[Saved data entries]

□ □ □ □ □

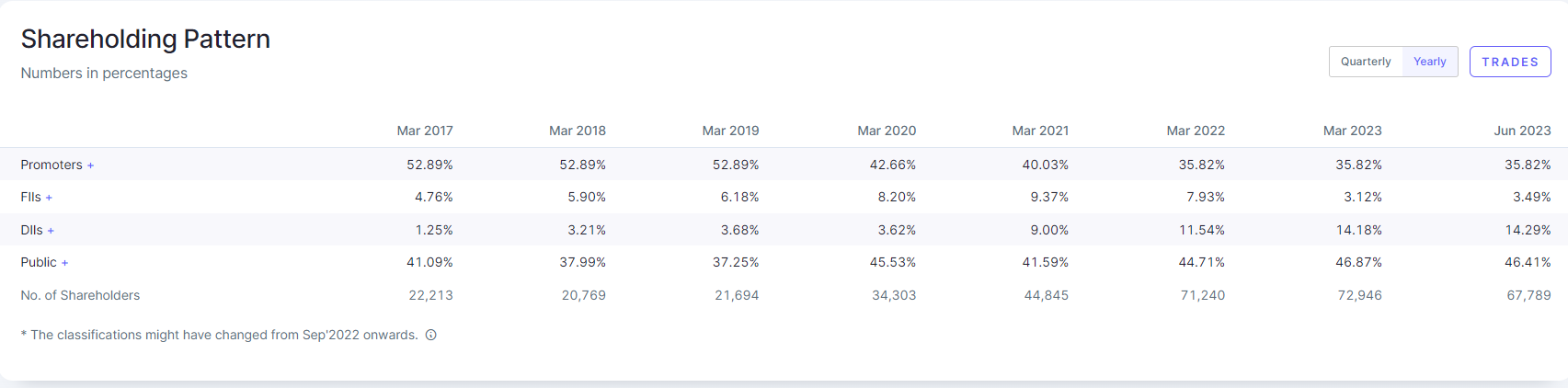Screen dimensions: 1568x388
Task: Select the Mar 2020 column header
Action: [x=887, y=131]
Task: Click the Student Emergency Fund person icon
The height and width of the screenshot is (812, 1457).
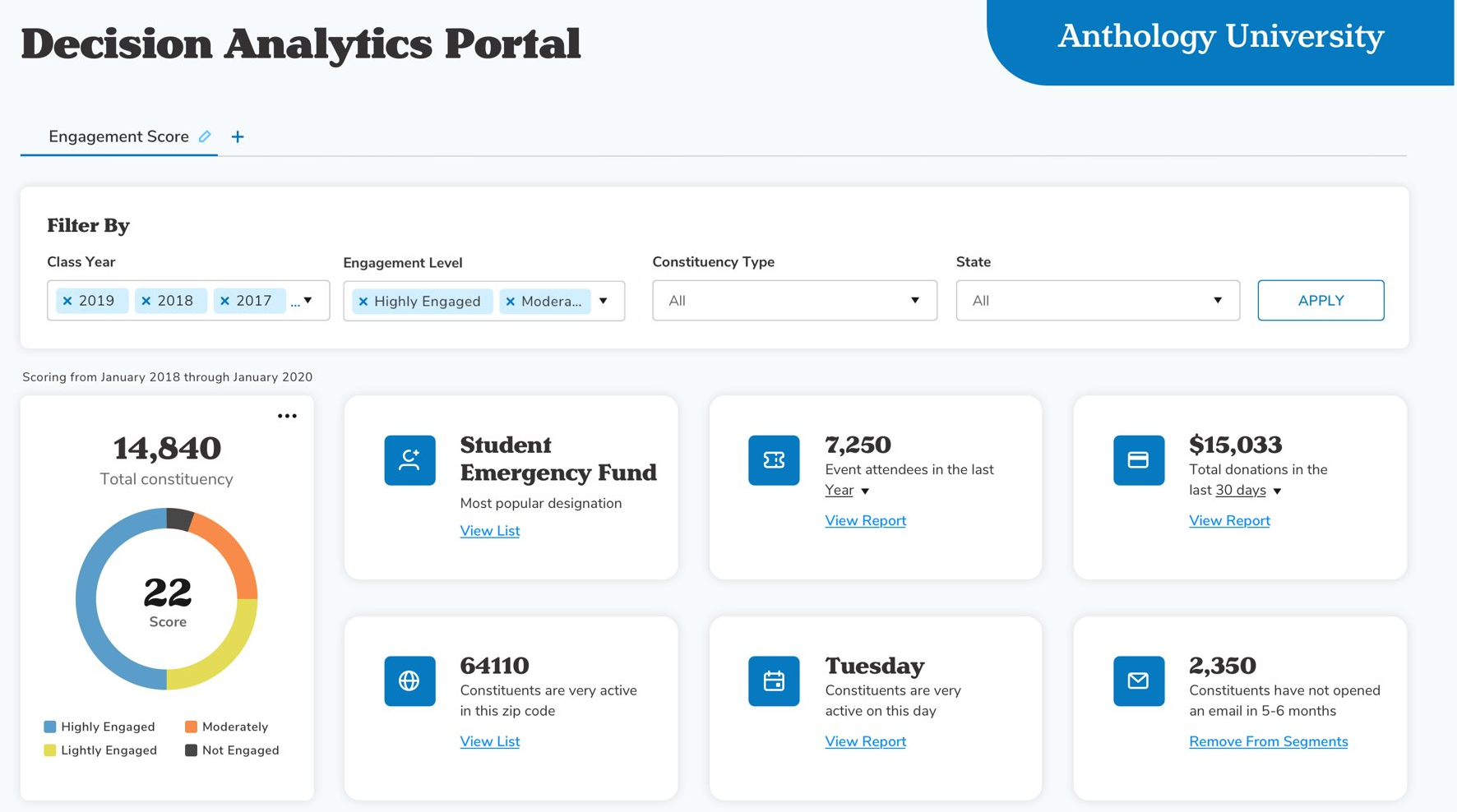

□ □ □ □ □

▶ [Brief]:
Each line from the one containing "Task: Click the" through the last line of the entries above is to be extracted exactly. Pictures are not part of the copy.

▶ [Solution for this task]:
Task: Click the Student Emergency Fund person icon
The height and width of the screenshot is (812, 1457).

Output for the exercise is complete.